::: Source information

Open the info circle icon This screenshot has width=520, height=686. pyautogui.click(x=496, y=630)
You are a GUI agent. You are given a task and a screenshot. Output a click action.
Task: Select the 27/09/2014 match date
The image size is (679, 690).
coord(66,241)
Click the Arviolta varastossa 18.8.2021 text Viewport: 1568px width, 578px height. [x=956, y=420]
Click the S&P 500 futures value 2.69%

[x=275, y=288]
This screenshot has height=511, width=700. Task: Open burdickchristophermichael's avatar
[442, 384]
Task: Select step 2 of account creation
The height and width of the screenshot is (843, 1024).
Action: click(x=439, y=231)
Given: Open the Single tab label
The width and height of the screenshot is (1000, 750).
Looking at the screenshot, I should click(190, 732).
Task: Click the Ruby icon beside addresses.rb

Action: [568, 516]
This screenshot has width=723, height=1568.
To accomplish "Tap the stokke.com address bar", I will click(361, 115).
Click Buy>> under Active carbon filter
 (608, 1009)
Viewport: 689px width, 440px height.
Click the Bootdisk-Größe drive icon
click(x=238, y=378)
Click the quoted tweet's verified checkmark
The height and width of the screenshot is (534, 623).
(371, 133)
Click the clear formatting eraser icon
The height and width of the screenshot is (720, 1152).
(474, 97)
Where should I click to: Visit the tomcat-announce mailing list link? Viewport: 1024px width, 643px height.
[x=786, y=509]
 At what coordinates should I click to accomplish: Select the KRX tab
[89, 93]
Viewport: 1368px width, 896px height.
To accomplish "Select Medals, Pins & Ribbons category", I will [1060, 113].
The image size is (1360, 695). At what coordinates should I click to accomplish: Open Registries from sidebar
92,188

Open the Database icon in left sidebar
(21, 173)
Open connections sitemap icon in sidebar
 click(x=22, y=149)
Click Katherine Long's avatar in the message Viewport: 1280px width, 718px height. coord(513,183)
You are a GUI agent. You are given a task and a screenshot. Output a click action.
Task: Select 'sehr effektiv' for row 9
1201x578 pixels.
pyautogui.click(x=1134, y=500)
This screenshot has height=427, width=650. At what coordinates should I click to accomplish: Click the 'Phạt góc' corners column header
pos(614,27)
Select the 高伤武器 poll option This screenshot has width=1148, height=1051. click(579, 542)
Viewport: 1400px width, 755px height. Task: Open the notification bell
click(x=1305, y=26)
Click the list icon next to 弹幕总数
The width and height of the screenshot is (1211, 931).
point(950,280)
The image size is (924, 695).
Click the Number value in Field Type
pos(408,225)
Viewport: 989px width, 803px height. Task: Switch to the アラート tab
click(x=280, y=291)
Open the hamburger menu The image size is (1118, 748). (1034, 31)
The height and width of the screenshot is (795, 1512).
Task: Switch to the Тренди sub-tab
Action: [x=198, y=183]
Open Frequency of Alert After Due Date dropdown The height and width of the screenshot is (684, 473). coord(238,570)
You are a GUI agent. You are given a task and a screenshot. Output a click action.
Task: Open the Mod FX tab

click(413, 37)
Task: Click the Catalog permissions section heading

::::::

| Exercise description |
Please output the complete data exactly.

| Result below |
Open the info circle icon This screenshot has width=520, height=686. pyautogui.click(x=496, y=630)
You are a GUI agent. You are given a task and a screenshot. Output a click action.
Task: Select the 27/09/2014 match date
The image size is (679, 690).
coord(66,241)
Click the Arviolta varastossa 18.8.2021 text Viewport: 1568px width, 578px height. [x=956, y=420]
Click the S&P 500 futures value 2.69%

[x=275, y=288]
This screenshot has height=511, width=700. Task: Open burdickchristophermichael's avatar
[442, 384]
Task: Select step 2 of account creation
The height and width of the screenshot is (843, 1024).
Action: click(x=439, y=231)
Given: Open the Single tab label
The width and height of the screenshot is (1000, 750).
Looking at the screenshot, I should click(190, 732).
Task: Click the Ruby icon beside addresses.rb

Action: [568, 516]
This screenshot has width=723, height=1568.
To accomplish "Tap the stokke.com address bar", I will click(361, 115).
Click Buy>> under Active carbon filter
 (608, 1009)
Viewport: 689px width, 440px height.
Click the Bootdisk-Größe drive icon
click(x=238, y=378)
Click the quoted tweet's verified checkmark
The height and width of the screenshot is (534, 623).
(371, 133)
Click the clear formatting eraser icon
The height and width of the screenshot is (720, 1152).
(474, 97)
Where should I click to: Visit the tomcat-announce mailing list link? Viewport: 1024px width, 643px height.
[x=786, y=509]
 At what coordinates should I click to accomplish: Select the KRX tab
[89, 93]
Viewport: 1368px width, 896px height.
To accomplish "Select Medals, Pins & Ribbons category", I will [1060, 113].
The image size is (1360, 695). At what coordinates should I click to accomplish: Open Registries from sidebar
92,188

Open the Database icon in left sidebar
(21, 173)
Open connections sitemap icon in sidebar
 click(x=22, y=149)
Click Katherine Long's avatar in the message Viewport: 1280px width, 718px height. coord(513,183)
You are a GUI agent. You are given a task and a screenshot. Output a click action.
Task: Select 'sehr effektiv' for row 9
1201x578 pixels.
pyautogui.click(x=1134, y=500)
This screenshot has height=427, width=650. At what coordinates should I click to accomplish: Click the 'Phạt góc' corners column header
pos(614,27)
Select the 高伤武器 poll option This screenshot has width=1148, height=1051. click(579, 542)
Viewport: 1400px width, 755px height. Task: Open the notification bell
click(x=1305, y=26)
Click the list icon next to 弹幕总数
The width and height of the screenshot is (1211, 931).
point(950,280)
The image size is (924, 695).
Click the Number value in Field Type
pos(408,225)
Viewport: 989px width, 803px height. Task: Switch to the アラート tab
click(x=280, y=291)
Open the hamburger menu The image size is (1118, 748). (1034, 31)
The height and width of the screenshot is (795, 1512).
Task: Switch to the Тренди sub-tab
Action: [x=198, y=183]
Open Frequency of Alert After Due Date dropdown The height and width of the screenshot is (684, 473). coord(238,570)
You are a GUI agent. You are given a task and a screenshot. Output a click action.
Task: Open the Mod FX tab

click(413, 37)
Task: Click the Catalog permissions section heading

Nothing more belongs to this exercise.